Exercise description: When a line in the records contains the string "will", copy that line.
•••
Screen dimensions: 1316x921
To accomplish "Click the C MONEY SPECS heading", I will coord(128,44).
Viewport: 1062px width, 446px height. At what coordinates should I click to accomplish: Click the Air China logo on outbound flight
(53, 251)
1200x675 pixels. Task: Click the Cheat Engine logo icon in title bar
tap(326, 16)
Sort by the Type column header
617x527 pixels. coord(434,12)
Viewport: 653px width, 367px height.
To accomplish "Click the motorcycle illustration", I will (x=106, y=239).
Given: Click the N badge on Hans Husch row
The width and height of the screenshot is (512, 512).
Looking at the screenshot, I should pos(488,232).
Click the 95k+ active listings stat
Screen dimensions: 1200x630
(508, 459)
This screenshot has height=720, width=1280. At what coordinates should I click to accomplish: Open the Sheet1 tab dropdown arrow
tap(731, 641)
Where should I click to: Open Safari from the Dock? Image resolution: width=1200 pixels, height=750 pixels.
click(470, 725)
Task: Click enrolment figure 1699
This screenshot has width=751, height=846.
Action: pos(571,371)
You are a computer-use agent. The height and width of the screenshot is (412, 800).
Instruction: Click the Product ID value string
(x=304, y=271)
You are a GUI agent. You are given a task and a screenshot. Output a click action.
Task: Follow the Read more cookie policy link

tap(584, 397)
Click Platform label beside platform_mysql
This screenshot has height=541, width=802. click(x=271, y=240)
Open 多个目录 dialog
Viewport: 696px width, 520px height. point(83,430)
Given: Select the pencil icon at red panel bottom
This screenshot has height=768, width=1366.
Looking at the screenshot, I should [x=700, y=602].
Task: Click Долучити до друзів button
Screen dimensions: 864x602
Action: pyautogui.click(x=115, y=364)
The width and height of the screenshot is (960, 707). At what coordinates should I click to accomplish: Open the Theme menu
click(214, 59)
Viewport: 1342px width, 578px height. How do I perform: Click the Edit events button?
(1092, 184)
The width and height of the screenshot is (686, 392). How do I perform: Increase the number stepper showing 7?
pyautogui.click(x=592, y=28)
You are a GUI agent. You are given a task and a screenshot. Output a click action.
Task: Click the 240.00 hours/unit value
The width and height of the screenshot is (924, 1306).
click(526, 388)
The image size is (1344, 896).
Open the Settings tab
•••
Completed exercise:
To accomplish "Click the C MONEY SPECS heading", I will coord(128,44).
To accomplish "Click the motorcycle illustration", I will (x=106, y=239).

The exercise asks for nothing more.